"Dlatego od ciebie odeszłam"
Agata Przybyłek
Nie tak dawno pisałam o tym, że literatura ma służyć wzbudzaniu pozytywnych emocji, nadziei na przyszłośc, radości. Nadal podtrzymuje swoje stanowisko w tej materii.
Z drugiej jednak strony, jaki byłby sens literatury obyczajowej, gdyby nie pokazywała również cieni życia, problemów, smutków? Nie chodzi przy tym o przysłowiowe ściągnie w dół, ale o ukazanie rzeczywistości. Całości rzeczywistości.
Historia dzieje się na dwóch płaszczyznach, wśród dwóch różnych grup wiekowych.
Pierwsza to studenci, przyjaciele - Ada, Paweł i Igor. Każde z nich jest inne, pochodzi z innego środowiska, ma inne problemy. Nie chciałabym tu zdradzać za dużo z treści, ale Ada to młoda ambitna dziewczyna z dość jasno sprecyzowanym planem na przyszłość, jeden z jej przyjaciół cierpi na zaburzenia obsesyjno-kompulsywne, a drugi w związku z ciężką sytuacją rodzinną jako remedium na problemy uważa przypadkowy seks. To co łączy bohaterów to skomplikowane relacje miłosne - obaj męscy bohaterowie kochają bowiem główną bohaterkę każde na swój sposób.
Druga płaszczyzna to historia Marianny, która przeżyła wojnę, która wbrew rozsądkowi zakochała się w Niemcu - oprawcy, i która długo nie dostrzegała jego prawdziwej, okrutnej natury. Kiedy jednak przyszło otrzeźwienie z bólem i żalem musiała pożegnać swoją miłość.
Agata Przybyłek w trzeciej części serii "Bądź przy mnie zawsze" odbiega od schematu z którego jest znana. Przede wszystkim dlatego, że powieść "Dlatego od ciebie odeszłam" jest zdecydowanie dojrzalsza i poważniejsza. Skupia się na sytuacjach z przeszłości oraz na tym jaki wpływ ma ona na całe nasze życie, a z czego często nie zdajemy sobie sprawy. Przypadkowe spotkania, pozornie nic nie znaczące detale, przewrotny los - wszytsko to może sprawić, żę nasza sytuacja zmienia się o 180 stopni. Pokazuje, że wbrew pozorom nie na wszytsko w życiu mamy wpływ, a decyzje często podejmujemy na oślep. Układamy zyciowe puzzle, w których brakuje nam elementów. Nie możemy zatem dostrzecz pełnego obrazu.

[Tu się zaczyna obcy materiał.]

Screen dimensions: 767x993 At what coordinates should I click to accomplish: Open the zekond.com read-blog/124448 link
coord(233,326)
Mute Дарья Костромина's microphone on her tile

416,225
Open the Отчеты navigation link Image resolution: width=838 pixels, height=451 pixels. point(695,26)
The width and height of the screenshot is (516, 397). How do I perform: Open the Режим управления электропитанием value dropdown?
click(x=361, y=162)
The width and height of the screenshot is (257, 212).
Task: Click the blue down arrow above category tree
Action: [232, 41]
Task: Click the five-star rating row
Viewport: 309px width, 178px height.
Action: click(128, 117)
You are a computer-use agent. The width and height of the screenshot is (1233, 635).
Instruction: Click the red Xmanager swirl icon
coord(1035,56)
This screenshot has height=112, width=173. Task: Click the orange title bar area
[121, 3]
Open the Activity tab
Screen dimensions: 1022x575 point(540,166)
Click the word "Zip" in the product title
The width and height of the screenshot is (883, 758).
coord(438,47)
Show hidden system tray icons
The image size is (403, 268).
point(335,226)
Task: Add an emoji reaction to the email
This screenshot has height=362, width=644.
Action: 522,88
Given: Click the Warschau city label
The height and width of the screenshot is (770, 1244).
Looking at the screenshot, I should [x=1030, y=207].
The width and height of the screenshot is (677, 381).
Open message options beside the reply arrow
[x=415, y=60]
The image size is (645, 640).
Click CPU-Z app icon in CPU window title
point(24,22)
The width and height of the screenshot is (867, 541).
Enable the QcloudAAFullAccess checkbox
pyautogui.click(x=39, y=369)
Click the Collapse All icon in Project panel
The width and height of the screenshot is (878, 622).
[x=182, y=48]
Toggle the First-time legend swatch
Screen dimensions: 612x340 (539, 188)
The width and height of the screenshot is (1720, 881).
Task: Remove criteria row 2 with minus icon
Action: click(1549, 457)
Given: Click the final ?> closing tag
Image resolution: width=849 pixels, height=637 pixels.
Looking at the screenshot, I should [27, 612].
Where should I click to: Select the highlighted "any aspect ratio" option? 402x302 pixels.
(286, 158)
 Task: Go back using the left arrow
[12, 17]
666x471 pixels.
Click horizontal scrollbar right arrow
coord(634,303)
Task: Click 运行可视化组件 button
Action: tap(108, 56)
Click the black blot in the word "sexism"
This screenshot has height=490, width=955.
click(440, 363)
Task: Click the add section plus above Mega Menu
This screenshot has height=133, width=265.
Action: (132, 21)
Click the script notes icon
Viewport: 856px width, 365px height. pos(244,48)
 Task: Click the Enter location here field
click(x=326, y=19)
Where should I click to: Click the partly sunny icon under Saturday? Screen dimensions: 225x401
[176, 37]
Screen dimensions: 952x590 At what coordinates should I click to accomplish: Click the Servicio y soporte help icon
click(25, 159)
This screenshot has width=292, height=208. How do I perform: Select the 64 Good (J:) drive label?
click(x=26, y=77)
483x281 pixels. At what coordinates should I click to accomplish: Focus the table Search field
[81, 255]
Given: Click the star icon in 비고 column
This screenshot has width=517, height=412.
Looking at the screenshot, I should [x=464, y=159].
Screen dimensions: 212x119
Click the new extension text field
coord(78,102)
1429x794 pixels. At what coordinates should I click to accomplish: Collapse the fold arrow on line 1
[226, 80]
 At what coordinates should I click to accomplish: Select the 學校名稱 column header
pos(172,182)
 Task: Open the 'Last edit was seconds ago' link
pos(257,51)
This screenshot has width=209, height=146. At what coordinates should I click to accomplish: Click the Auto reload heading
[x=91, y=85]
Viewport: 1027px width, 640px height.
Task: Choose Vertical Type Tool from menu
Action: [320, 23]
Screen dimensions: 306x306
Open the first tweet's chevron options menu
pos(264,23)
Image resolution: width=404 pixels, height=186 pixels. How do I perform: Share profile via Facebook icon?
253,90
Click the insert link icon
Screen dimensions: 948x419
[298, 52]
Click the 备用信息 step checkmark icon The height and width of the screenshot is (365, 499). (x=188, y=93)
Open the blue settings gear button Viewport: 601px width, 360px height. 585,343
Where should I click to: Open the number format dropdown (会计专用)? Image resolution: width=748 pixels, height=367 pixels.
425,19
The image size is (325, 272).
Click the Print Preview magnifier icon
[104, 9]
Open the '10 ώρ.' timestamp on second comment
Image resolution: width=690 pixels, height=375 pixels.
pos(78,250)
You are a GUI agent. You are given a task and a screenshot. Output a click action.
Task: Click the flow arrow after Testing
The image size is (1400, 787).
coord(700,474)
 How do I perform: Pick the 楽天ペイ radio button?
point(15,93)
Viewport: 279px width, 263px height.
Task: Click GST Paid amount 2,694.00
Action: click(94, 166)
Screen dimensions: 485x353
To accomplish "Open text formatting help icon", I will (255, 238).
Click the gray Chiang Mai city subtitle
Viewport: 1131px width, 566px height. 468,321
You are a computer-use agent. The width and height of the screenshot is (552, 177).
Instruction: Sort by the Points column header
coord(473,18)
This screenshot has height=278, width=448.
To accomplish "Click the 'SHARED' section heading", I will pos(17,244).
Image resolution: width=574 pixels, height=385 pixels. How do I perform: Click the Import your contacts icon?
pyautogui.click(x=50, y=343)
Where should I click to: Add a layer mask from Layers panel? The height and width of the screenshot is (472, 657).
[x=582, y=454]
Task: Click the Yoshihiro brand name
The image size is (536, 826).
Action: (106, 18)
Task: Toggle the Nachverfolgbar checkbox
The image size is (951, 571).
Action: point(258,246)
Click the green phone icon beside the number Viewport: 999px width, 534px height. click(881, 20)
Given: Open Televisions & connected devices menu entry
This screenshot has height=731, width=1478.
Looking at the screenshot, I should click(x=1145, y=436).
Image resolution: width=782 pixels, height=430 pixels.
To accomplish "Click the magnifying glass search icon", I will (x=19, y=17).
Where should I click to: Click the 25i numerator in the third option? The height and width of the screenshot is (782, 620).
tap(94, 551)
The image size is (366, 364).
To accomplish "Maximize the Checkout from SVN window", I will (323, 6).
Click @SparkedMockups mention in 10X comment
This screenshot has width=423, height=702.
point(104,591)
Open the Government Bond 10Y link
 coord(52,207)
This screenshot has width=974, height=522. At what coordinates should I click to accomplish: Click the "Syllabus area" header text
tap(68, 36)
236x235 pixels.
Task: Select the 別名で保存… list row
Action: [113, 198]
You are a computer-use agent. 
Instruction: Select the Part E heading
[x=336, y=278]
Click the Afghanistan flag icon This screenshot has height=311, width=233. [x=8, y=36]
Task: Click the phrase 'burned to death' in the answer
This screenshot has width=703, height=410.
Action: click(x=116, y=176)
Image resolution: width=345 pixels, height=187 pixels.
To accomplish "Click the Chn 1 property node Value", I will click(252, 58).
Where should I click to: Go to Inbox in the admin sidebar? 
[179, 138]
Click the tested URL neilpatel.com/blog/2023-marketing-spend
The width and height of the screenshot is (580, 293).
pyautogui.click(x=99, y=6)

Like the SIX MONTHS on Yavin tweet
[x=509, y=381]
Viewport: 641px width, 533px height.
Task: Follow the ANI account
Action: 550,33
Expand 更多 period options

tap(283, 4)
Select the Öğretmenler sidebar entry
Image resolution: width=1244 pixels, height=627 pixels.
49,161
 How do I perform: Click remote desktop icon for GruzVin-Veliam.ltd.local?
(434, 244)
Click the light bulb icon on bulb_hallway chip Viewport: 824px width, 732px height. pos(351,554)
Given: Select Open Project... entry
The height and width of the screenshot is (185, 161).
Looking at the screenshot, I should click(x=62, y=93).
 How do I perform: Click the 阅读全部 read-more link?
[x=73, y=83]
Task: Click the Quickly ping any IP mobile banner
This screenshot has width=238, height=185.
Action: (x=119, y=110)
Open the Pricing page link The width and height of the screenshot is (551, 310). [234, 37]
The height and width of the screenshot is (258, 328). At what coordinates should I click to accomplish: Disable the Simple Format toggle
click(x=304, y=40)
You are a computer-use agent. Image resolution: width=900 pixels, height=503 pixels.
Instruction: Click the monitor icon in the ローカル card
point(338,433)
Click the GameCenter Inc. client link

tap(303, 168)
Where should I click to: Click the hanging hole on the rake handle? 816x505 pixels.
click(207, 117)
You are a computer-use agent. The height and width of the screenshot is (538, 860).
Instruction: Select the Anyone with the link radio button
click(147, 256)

Agata Przybyłek po raz pierwszy podjęła także próbę zmierzenia się z powieścią, która opiera się o historię. Z pozytywnym efektem. I chociaż jak sama to podkreśliła, choć pomocą służył jej ojciec - historyk, celem nie było oparcie się na faktach historycznych. Niezależnie jednak od tego, umiejscowienie części akcji w XX wieku sprawia, ze powieść nabiera nieco dynamizmu. Takie zestawienie przeszłośc i przeszłości doskonale wpisuje się w konwencję, o której już pisałam wyżej - że decyzje jakie podejmujemy nierzadko oddziałują na całe nasze życie.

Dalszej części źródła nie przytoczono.